Dataset items:
..............................
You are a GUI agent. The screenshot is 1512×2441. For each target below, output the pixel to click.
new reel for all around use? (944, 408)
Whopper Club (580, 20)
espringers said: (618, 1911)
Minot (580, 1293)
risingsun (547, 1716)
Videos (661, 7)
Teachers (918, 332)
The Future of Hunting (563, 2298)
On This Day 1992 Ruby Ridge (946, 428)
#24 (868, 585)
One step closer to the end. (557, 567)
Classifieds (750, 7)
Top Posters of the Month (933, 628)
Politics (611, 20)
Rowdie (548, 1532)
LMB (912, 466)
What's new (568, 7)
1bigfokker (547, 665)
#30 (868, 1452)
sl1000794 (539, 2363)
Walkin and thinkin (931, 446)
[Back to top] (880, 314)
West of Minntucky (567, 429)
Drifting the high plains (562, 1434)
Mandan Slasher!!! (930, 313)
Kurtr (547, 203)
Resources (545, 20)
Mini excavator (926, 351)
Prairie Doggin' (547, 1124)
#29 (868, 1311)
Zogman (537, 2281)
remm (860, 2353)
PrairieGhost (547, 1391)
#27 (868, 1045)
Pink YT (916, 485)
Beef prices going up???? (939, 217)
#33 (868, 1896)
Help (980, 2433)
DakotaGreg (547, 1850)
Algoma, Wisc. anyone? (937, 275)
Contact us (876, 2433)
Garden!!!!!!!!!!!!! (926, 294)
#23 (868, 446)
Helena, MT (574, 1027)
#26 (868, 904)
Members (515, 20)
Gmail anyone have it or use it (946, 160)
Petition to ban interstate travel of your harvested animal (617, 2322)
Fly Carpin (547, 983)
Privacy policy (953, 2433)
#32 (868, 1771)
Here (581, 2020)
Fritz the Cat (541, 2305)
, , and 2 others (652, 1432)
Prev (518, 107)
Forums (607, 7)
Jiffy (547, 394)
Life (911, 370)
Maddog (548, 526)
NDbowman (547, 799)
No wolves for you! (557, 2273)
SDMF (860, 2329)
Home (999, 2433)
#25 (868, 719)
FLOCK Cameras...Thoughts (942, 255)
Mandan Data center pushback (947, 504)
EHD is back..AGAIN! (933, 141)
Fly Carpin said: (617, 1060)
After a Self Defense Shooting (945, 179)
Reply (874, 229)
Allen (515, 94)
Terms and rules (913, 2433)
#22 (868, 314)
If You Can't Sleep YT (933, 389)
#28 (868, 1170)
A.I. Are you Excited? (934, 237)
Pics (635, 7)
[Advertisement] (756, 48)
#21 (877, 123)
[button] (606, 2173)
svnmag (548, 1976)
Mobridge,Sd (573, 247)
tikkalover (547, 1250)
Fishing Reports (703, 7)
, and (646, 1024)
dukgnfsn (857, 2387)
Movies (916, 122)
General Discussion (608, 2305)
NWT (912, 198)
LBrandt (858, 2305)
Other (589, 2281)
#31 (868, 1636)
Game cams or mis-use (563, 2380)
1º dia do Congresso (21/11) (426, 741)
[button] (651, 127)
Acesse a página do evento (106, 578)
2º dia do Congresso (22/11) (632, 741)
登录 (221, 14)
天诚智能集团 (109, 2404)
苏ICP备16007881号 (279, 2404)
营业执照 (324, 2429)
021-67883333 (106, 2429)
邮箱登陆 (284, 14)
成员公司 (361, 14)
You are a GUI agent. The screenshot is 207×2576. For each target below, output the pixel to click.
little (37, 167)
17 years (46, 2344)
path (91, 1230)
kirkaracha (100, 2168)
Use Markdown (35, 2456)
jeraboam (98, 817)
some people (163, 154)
..............................
Would you print, exactly as written, every line above from the one holding "Mandan Data center pushback (947, 504)" through the one holding "Use Markdown (35, 2456)", with both included and no other lines?

Mandan Data center pushback (947, 504)
EHD is back..AGAIN! (933, 141)
Fly Carpin said: (617, 1060)
After a Self Defense Shooting (945, 179)
Reply (874, 229)
Allen (515, 94)
Terms and rules (913, 2433)
#22 (868, 314)
If You Can't Sleep YT (933, 389)
#28 (868, 1170)
A.I. Are you Excited? (934, 237)
Pics (635, 7)
[Advertisement] (756, 48)
#21 (877, 123)
[button] (606, 2173)
svnmag (548, 1976)
Mobridge,Sd (573, 247)
tikkalover (547, 1250)
Fishing Reports (703, 7)
, and (646, 1024)
dukgnfsn (857, 2387)
Movies (916, 122)
General Discussion (608, 2305)
NWT (912, 198)
LBrandt (858, 2305)
Other (589, 2281)
#31 (868, 1636)
Game cams or mis-use (563, 2380)
1º dia do Congresso (21/11) (426, 741)
[button] (651, 127)
Acesse a página do evento (106, 578)
2º dia do Congresso (22/11) (632, 741)
登录 (221, 14)
天诚智能集团 (109, 2404)
苏ICP备16007881号 (279, 2404)
营业执照 (324, 2429)
021-67883333 (106, 2429)
邮箱登陆 (284, 14)
成员公司 (361, 14)
You are a GUI agent. The screenshot is 207×2576. For each target below, output the pixel to click.
little (37, 167)
17 years (46, 2344)
path (91, 1230)
kirkaracha (100, 2168)
Use Markdown (35, 2456)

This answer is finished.